One of the major concerns that you may have when purchasing shade sails for commercial use is the choice of color, especially during the hot season. The wrong colors that absorb and disperse radiation can make the space underneath the shade sails hot and uncomfortable. The choice of color comes down to deciding between bright and dark colors. Which are the best colors for a cooler underneath? 

Dark vs. bright shades

When it comes to the choice of clothes, dark colors usually absorb heat and make you feel hot, while bright shades reflect the radiation away and keep you cool. However, this theory does not apply to shade sails. First, when you are seated beneath a shade sail, the material does not come into contact with your body. Darker shades are always preferable for a cool underneath for the following reasons.

•    Dark colors absorb the sun's radiation and retain it; therefore, the material will be hot to the touch. However, since you will be seated a meter or so below it, the heat will not be reflected, and the area will remain fresh.

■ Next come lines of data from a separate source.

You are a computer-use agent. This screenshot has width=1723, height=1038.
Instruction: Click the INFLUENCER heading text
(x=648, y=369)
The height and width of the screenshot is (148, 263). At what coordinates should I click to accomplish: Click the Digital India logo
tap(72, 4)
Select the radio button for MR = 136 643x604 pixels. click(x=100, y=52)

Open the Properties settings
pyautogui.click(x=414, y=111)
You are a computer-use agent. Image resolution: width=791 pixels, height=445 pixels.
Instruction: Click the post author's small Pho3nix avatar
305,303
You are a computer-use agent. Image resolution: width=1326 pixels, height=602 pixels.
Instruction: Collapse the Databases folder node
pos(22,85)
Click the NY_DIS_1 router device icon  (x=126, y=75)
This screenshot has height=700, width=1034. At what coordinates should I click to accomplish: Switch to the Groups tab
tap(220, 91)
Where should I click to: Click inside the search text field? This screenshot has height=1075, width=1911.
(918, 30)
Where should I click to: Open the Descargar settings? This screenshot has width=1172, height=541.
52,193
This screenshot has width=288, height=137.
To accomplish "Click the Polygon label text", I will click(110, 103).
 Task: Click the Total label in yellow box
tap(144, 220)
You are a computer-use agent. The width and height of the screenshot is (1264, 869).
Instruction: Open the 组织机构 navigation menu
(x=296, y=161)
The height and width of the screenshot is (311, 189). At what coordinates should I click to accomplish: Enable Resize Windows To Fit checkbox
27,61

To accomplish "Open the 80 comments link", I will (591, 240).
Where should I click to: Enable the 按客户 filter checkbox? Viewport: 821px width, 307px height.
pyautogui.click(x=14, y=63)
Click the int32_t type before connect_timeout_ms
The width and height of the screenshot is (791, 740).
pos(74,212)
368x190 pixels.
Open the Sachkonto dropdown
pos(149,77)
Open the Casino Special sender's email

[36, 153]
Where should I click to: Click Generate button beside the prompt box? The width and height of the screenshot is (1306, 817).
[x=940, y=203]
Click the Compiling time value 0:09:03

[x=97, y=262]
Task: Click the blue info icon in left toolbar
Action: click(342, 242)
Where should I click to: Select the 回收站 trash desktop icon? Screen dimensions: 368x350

•    Bright shades reflect light and radiation, and since the shade sail material is thin, the radiation will penetrate through and warm the space beneath it. The heat will reach your body and make you hot.

Darker shades such as black will absorb radiation better and keep the space cooler. Consider such shades when choosing the interior color of the shade sail.

Dark shades and UV radiation concerns

Dark shades usually make the space beneath shade sails darker as they block much of the sun's light and radiation. As a result, they block more ultraviolet rays than light shades, which will allow them to penetrate. When using dark shades, you should not be worried about exposure to the harmful ultra-violet rays.

Glare and reflective surfaces

Note that where you pitch your shade sail will determine your exposure to ultra-violet rays. Pitching it near surfaces that cause glare in the sun, such as white surfaces, swimming pools and sources of water, or reflective windows and building walls can expose you to radiation. When the sun's rays heat a reflective or glaring surface, they bounce off these surfaces and scatter into any direction, including underneath the shade sail where people are seated. To avoid this, assess the area where you want to pitch the shades to ensure that there are no reflective surfaces.

Shade sails are aesthetically appealing structures that are suitable for creating shades in outdoor spaces with a nautical design and feel. Choosing the ideal underneath colors can create a cool sitting place even in the summer heat.